Supplied entries: Begin

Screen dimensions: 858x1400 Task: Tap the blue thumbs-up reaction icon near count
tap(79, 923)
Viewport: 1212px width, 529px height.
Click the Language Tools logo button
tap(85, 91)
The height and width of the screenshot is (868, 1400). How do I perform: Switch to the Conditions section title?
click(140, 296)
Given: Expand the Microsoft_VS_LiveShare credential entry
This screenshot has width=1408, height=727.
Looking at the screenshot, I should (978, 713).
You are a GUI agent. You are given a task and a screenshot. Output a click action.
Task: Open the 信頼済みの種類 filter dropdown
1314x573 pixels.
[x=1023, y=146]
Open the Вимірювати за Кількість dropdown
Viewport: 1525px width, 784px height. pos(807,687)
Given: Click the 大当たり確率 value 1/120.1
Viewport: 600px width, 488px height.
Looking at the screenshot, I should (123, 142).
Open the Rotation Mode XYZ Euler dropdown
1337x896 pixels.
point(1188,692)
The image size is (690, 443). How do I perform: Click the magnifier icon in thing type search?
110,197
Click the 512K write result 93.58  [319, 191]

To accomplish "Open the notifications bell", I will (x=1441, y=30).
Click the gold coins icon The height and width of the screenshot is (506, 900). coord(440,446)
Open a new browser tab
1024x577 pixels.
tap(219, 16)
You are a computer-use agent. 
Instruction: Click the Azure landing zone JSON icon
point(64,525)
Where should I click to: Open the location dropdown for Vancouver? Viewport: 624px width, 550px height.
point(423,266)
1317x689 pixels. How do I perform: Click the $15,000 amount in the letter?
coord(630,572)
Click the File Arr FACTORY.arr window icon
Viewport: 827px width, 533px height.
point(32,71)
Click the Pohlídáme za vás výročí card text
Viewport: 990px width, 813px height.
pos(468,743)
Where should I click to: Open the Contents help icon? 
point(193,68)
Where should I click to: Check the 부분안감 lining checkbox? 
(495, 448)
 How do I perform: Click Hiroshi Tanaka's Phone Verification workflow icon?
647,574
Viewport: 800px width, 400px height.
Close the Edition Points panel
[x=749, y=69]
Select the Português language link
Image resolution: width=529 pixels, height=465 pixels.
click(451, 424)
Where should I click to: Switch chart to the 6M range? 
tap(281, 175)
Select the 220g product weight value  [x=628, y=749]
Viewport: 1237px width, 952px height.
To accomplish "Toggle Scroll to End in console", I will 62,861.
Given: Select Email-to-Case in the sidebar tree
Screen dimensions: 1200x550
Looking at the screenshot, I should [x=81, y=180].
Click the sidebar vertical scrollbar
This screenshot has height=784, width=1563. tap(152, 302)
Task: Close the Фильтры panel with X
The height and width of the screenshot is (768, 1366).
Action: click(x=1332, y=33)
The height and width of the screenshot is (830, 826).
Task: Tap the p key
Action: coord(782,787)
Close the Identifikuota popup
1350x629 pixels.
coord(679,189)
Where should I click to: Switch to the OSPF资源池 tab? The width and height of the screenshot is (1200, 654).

Supplied entries: End

- Exercise aim
Please set down exactly the lines running from the one with "The height and width of the screenshot is (768, 1366)." to the last line of the entries above, both of them included, and no others.

- Result of this task
The height and width of the screenshot is (768, 1366).
Action: click(x=1332, y=33)
The height and width of the screenshot is (830, 826).
Task: Tap the p key
Action: coord(782,787)
Close the Identifikuota popup
1350x629 pixels.
coord(679,189)
Where should I click to: Switch to the OSPF资源池 tab? The width and height of the screenshot is (1200, 654).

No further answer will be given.